Georgia tailback Todd Gurley breaks away from Florida defensive back Cody Riggs who can't hold on to his jersey for a 70-yard plus touchdown run and a 14-0 lead during the first quarter on Saturday, Nov. 2, 2013, in Jacksonville.

Dumb rules are no excuse for Todd Gurley

I understand this is going to be a difficult question for those who bleed red-and-black. But seriously: Did you really believe that Todd Gurley did this only once? Did you really think that one day he acted impulsively, took $400 from some memorabilia cretin named Bryan Allen to sign 80 items, and never did it again?

Logic indicated otherwise and evidence supported logic.

Gurley is gone for four games, not the two already served. Gurley didn’t receive $400 for signatures. He received more than $3,000. The NCAA hit him with a four-game suspension, or the equivalent of 30 percent of the season, and the truth is it could have been far more than that. According to the NCAA’s statement, Gurley received “more than $3,000 in cash from multiple individuals to sign memorabilia and other items over two years.”

Not one time. Not one day. Not one dealer. Multiple times.

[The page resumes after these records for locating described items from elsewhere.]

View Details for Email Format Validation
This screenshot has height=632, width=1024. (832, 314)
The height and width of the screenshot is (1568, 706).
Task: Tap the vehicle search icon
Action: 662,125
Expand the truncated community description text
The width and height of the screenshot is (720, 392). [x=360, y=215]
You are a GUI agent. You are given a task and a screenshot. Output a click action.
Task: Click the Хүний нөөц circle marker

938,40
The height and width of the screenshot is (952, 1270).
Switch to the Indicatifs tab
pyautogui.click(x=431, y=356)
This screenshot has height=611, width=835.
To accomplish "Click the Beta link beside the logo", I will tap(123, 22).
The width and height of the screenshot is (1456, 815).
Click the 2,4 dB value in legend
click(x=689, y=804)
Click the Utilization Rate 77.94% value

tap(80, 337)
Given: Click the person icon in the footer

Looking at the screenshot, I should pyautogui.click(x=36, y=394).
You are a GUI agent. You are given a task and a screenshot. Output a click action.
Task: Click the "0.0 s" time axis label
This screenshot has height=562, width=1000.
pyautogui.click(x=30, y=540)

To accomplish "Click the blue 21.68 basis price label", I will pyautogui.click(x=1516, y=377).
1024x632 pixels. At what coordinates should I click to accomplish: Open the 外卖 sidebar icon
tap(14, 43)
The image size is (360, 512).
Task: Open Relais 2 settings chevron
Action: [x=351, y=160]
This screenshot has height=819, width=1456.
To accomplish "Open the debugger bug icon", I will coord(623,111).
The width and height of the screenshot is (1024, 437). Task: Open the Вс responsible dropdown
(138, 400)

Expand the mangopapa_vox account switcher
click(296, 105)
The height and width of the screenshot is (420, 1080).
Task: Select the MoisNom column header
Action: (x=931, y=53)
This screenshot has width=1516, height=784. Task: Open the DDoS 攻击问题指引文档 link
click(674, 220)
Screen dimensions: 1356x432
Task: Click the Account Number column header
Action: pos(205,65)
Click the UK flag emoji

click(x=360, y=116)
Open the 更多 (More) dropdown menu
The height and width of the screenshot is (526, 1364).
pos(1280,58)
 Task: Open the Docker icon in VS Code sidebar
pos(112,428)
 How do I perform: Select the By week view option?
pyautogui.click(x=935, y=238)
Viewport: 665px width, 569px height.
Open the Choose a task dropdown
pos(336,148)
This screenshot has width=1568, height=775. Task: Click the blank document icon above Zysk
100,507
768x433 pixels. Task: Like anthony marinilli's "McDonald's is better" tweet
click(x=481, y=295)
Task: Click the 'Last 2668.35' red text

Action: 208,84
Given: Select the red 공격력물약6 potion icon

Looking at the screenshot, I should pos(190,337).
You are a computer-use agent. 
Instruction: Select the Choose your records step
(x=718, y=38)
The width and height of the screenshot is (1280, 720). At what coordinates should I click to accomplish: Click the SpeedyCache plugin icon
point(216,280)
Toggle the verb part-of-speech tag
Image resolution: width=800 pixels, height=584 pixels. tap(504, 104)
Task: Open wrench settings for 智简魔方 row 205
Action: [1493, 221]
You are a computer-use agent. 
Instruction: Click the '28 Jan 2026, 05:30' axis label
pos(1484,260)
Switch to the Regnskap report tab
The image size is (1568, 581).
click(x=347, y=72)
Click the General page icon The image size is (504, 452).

Multiple dealers. Over two years.

There’s your reality. If you truly believed Gurley was somehow entrapped or this was some isolated impulsive act of a young man, you were being naive.

The NCAA had the option to suspend Gurley for the season. The Atlanta Journal-Constitution reported three weeks ago that Gurley was in danger of not playing another game this year after a source indicated the player’s involvement with memorabilia dealers was “significant.”

But the NCAA, citing Georgia’s cooperation as part of the reason — and no doubt realizing that public sentiment is running against them on this issue — limited the suspension to four games, mandated he repay a portion of the money received to a charity of his choice and also is requiring that he complete 40 hours of community service as conditions for his reinstatement. It’s believed the community service element of the disciplinary action is to compensate for the money Gurley can’t pay back.

He will miss Saturday’s game against Florida, as well as the following week’s game at Kentucky. Then he will return for the Auburn game Nov. 15 at Sanford Stadium.

Scream at the NCAA if you want. But remember who broke the rules here.

I’ve said this from Day 1: The NCAA needs to overhaul its rulebook but that doesn’t justify breaking rules. This is no different from driving through a 25 mph speed zone at 45. “But your honor, the speed limit is too slow,” is not a defense.

The NCAA is in the process of going through significant change. Student-athletes are seeking, and likely will receive, increased scholarship values. Rules prohibiting them from profiting off their name and likeness in the marketplace also are expected to be loosened. Current NCAA rules are antiquated, given the current landscape of college athletics, and school presidents are finally, begrudgingly admitting that.

But that doesn’t excuse what Gurley did. He broke a rule. More than once.

He knew what he was doing. He understood that he could be suspended. He understood that he was jeopardizing his Heisman Trophy chances (almost certainly now dead).

Gurley should have known that he was jeopardizing his team’s season and betraying everybody he played for and with. He committed a series of foolish decisions at the ages of 19 and 20. Granted, that doesn’t put him in exclusive company. But student athletes are told multiple times a year about NCAA rules and are warned about the potential repercussions if they break them.

He probably thought he was invincible. He certainly believed he deserved to profit off his name and you’ll get no argument here. But he’ll be a multimillionaire when he enters the NFL draft in the spring. He couldn’t have waited a little longer?

The NCAA said in its statement that it considered suspending Gurley for more than four games “because the violations occurred over multiple years with multiple individuals and the student received extensive rules education about the prohibition of receiving payment for autographs. However, the university’s due diligence in its investigation and the student’s full disclosure of his involvement in the violations were factors in not imposing a more severe withholding condition.”

This is not on the NCAA. This is on Gurley.

Dumb and hypocritical rules are still rules, at least until they’re changed. Gurley will have to live with this. He almost certainly will need to apologize to his teammates and coaches for the position he has put them in.

Georgia has won two games without him. There’s no reason to think the Bulldogs can’t beat Florida and Kentucky. But Gurley has caused damage to himself, the team, the football program, the university and its large and passionate fan base.

He should have thought about that before taking the money.